The attention regarding mental health centered on the poor care for the perpetrators of these gun-violence massacres. Here, I agree. We should be better at providing care for our mentally ill; we should better attend to the early warning signs. There was silence about the mental health of the bereaved. I suppose it seems unrelated, but I struggle to trust a mental health industry to offer help and guidance when they made love a pathology by dumping the bereavement exclusion.

Since Columbine, our public response has been shock, sadness, and some action. Now with Newtown and just days ago another shooting in a NY movie theater, it seems our response continues with shock, sadness, and some action.
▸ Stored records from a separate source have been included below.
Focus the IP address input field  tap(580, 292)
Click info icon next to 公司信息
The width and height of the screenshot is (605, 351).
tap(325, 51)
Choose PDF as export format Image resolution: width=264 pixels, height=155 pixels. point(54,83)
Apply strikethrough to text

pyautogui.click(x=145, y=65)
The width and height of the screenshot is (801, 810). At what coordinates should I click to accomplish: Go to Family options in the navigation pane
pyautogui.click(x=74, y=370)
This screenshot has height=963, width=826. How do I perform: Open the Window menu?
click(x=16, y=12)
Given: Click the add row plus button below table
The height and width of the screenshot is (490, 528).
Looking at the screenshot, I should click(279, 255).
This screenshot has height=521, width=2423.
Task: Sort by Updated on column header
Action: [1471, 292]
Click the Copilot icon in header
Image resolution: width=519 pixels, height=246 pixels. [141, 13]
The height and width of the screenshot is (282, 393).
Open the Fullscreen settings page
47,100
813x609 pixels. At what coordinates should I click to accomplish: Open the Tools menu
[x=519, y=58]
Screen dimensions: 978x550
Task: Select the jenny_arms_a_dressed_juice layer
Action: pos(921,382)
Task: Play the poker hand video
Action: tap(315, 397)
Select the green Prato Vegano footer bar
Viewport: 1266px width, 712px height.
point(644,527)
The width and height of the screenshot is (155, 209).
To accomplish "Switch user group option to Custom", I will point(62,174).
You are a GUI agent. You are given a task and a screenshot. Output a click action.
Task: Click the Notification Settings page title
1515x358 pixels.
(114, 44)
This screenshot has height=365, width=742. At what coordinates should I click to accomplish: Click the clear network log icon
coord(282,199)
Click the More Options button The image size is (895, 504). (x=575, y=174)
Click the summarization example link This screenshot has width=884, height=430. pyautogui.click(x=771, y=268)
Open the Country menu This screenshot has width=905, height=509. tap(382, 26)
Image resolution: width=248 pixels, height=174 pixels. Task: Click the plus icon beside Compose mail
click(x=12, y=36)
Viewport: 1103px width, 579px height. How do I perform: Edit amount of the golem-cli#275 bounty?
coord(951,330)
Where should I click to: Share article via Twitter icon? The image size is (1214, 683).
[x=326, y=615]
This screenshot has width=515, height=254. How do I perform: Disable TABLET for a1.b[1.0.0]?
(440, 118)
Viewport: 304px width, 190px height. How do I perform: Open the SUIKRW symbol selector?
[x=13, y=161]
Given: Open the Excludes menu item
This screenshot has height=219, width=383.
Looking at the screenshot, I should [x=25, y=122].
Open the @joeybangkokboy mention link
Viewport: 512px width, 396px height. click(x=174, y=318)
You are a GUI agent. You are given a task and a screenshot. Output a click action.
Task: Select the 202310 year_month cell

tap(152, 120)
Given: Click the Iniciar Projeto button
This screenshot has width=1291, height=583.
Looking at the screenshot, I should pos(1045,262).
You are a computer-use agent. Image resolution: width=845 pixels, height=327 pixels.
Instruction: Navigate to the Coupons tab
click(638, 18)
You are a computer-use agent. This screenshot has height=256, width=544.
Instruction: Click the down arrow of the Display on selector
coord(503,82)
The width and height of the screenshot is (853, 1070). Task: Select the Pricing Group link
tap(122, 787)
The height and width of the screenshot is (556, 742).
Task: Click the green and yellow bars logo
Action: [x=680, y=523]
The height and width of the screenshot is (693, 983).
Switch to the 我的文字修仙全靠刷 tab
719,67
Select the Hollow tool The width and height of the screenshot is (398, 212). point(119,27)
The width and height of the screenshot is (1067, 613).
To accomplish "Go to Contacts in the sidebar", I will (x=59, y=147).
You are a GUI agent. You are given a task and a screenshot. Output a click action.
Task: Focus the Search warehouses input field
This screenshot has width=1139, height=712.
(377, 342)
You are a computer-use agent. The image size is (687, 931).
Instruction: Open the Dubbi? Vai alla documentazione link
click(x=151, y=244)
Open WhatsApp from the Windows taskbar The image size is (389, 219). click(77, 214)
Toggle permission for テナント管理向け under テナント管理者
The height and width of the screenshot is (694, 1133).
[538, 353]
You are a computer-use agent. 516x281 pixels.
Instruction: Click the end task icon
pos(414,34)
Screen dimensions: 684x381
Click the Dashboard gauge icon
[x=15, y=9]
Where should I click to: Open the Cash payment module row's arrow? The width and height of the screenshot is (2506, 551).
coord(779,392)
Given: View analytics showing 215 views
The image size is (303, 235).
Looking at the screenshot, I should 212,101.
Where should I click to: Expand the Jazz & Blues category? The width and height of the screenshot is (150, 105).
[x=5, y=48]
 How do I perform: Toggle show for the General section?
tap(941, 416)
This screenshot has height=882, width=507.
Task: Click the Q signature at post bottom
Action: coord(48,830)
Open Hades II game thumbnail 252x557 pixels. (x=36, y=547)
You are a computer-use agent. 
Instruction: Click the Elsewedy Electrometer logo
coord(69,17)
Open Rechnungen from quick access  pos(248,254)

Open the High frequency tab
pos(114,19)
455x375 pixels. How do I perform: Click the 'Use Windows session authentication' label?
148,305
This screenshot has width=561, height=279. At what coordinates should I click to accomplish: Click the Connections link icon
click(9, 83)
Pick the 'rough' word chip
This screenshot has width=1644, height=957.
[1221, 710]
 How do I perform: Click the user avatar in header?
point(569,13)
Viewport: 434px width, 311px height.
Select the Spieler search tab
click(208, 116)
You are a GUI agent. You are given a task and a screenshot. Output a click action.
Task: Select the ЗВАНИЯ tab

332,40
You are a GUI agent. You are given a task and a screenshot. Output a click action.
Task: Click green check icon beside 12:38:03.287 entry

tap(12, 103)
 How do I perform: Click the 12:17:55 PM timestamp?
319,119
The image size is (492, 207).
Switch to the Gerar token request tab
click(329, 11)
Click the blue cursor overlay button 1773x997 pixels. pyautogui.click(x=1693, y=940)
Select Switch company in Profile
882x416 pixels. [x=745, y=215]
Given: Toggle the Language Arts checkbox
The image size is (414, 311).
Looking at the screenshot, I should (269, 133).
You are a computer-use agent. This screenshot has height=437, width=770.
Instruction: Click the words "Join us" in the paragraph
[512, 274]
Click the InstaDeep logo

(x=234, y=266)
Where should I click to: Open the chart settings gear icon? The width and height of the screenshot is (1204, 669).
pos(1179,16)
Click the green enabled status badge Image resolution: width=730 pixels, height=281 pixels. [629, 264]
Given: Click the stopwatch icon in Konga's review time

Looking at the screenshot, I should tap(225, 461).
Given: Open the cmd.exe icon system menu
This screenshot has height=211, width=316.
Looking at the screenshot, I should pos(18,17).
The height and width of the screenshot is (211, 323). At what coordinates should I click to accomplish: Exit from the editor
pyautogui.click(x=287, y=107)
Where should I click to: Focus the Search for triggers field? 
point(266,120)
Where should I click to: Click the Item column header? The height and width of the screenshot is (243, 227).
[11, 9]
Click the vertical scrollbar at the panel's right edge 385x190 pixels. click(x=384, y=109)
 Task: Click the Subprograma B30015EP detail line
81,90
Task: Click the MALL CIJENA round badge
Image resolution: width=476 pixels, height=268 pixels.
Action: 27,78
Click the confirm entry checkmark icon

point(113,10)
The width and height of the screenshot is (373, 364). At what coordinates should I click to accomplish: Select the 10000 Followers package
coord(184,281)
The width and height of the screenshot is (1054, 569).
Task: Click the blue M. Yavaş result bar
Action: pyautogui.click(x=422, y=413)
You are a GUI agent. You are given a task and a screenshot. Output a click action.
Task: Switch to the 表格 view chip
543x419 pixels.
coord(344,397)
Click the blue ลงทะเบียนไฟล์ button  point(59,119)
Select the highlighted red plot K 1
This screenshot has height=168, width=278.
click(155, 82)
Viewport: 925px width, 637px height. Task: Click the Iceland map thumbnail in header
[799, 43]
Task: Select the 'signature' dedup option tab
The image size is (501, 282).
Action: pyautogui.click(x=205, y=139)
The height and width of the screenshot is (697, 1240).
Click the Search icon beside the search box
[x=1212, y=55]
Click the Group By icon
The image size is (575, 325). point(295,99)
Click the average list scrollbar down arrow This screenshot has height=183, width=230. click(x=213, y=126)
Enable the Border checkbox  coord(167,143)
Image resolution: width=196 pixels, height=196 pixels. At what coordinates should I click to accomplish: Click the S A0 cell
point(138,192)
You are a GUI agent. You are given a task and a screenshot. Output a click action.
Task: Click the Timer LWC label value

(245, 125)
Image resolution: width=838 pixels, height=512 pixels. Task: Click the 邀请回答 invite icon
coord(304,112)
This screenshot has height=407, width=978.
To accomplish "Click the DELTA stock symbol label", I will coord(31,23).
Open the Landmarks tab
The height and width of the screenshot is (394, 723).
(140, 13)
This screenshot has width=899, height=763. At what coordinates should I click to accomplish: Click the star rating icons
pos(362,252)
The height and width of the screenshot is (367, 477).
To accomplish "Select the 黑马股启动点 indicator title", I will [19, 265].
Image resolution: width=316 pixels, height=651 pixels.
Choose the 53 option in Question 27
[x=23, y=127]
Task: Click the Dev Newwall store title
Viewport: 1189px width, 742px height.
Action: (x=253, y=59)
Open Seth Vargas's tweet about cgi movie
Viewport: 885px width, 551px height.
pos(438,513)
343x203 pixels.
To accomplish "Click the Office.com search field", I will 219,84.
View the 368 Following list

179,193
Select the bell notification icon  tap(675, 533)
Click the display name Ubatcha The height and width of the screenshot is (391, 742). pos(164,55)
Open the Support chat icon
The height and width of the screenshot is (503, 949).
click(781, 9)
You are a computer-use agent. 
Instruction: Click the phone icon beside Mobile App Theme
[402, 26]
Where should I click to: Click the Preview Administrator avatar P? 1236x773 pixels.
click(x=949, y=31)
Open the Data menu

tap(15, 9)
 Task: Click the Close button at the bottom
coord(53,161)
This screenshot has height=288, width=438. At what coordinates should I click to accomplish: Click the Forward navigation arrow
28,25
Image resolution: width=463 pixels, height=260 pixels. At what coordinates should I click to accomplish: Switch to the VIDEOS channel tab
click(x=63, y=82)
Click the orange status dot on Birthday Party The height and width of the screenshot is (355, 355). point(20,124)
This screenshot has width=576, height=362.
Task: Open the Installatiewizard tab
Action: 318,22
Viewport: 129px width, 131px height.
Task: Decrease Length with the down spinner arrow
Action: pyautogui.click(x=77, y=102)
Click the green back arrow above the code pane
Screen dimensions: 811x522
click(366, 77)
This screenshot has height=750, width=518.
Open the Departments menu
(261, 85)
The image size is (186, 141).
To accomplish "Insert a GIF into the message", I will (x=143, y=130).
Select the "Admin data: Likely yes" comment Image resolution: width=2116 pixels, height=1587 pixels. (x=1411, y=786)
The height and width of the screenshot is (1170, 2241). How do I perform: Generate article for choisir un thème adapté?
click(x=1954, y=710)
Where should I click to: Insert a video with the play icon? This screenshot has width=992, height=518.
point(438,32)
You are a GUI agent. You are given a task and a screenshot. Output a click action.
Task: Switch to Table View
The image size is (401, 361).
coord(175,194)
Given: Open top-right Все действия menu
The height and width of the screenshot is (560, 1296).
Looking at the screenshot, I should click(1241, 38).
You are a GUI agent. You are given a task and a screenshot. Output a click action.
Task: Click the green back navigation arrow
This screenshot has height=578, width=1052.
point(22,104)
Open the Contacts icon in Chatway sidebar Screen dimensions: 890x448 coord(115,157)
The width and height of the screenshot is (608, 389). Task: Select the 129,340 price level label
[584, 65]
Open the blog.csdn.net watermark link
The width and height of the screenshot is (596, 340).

Some of the actions are words, sending cards, toys, and money, increased security measures, improved lock-down procedures, and . . . prayer, hugging our children tighter, and throwing up our hands with "there's nothing else to do but hope it doesn't happen again."

In addition to the returned discussion regarding improving the mental health system, the public eye took another critical look at gun laws. And the NRA took it's usual methodical approach 1) tell us our response was inappropriate and only prayers should be said, 2) remain silent until the public outrage subsides, and 3) make a statement to protect profits by keeping the gun market healthy through a restatement of the ideology of preventing tyranny. When the NRA broke it's silence, some gun-lovers broke theirs as well with Facebook memes to save guns and protect gun-owner rights. Their anger made me sad. Their name-calling disturbed me. And I struggled with my conclusion that many were dismissing yet another massacre to fight for guns. GUNS, NOT CHILDREN. Jesus Christ.

I believe, that the assumption that more guns makes children safer is untenable. I believe that the prevention of tyranny through more gun ownership is fictitious. I'm of the mind that there are reasonable restrictions and sensible approaches to consider and enact. I'm convinced that a pragmatic discussion, rather than an ideological one may save a few more lives.

Not yet an activist, but going public on these issues in this space have become part of the fabric of my journey mourning my daughter's death.


  1. yes. words are not so easy with me anymore, but i say yes to what you right. all of it. yes.

  2. Yes, I agree. Words aren't easy for me anymore neither but I wholeheartedly agree with what you've written. I'm especially saddened, disturbed and slightly disgusted with the Pro-gunners on fb.

  3. Your writing shows that you are an activist. Thank you so much for your brave words. I agree wholeheartedly with you.

  4. The entire situation makes me so sad for humanity, that we have this in us.

    But we also have the goodness, don't we? What a conundrum.